One possibility is to use this graph, which we discovered a few days later while visiting the Yaquina Head Lighthouse:

Graph at the Yaquina Head Lighthouse, Newport, OR

It shows the distance to the horizon on the horizontal axis and the feet above sea level on the vertical axis, which I suppose makes sense from a visual perspective; but it’s more conventional to put the independent variable (feet) on the horizontal axis and the dependent variable (miles) on the vertical axis. Nonetheless, the information provided by the graph is still useful, and it nicely shows that the relationship between height and distance to the horizon is clearly not linear.

On the other hand, if you search for “distance to horizon formula” online, you’ll find any of the following formulas:

$\begin{array}{rcl} d & = &\sqrt{1.5h} \\ d & = &\sqrt{\frac{7h}{4}} \\ d & = & 1.17\sqrt{h} \\ d & = &R\times\arccos\bigl({\frac{R}{R+h}\bigr)} \end{array}$

The differences are due to whether miles or nautical miles are used, as well as whether you’d like to account for the refraction of light, which greatly influences the distance an observer would be able to see. Personally, I prefer the first formula for its simplicity, but you’re free to use whichever one you like.
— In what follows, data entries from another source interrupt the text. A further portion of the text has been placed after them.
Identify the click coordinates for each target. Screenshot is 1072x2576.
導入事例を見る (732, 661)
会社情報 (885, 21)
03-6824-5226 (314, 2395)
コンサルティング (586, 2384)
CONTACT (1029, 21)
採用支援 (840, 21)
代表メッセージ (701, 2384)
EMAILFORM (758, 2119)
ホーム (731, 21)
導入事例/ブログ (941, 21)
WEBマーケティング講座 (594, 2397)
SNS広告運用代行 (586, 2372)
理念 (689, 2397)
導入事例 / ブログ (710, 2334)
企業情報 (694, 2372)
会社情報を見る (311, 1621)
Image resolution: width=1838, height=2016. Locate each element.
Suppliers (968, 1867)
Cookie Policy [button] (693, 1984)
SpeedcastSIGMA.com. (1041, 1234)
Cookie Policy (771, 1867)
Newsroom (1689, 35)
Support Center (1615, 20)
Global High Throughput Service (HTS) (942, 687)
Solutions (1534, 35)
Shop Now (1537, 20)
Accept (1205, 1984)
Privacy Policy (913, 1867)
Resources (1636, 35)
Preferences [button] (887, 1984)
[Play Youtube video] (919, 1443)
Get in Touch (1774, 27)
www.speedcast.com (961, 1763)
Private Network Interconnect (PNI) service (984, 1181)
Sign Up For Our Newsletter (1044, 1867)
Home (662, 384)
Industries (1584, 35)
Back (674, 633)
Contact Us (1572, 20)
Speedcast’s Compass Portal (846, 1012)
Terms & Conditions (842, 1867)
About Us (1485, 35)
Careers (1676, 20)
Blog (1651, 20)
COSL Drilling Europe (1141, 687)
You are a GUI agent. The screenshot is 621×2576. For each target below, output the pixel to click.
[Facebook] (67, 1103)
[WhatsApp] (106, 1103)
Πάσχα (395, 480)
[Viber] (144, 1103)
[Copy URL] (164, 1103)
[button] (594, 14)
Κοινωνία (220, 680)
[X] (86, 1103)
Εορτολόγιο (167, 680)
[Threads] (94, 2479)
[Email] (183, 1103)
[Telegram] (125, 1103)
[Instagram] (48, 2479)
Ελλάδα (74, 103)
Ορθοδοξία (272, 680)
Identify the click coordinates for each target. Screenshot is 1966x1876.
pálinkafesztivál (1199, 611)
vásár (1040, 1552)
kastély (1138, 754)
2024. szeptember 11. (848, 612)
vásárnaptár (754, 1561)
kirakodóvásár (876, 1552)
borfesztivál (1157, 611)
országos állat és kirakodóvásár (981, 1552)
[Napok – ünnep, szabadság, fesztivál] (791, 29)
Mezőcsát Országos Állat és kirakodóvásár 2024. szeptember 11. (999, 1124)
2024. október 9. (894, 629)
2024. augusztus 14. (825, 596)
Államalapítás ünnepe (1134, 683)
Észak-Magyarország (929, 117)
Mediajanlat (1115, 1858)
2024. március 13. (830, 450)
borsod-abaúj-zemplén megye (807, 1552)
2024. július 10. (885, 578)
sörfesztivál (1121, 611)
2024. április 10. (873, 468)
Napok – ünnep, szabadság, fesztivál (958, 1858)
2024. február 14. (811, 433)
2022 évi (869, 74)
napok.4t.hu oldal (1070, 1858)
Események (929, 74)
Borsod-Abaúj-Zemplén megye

Sadly, I don’t know a single joke involving the horizon. (Do you? Post in the comments.) So I’ll leave you instead with a quote about the horizon:

Make the horizon your goal. It will always be ahead of you.
— William Makepeace Thackeray

The Math Jokes 4 Mathy Folks blog is an online extension to the book Math Jokes 4 Mathy Folks. The blog contains jokes submitted by readers, new jokes discovered by the author, details about speaking appearances and workshops, and other random bits of information that might be interesting to the strange folks who like math jokes.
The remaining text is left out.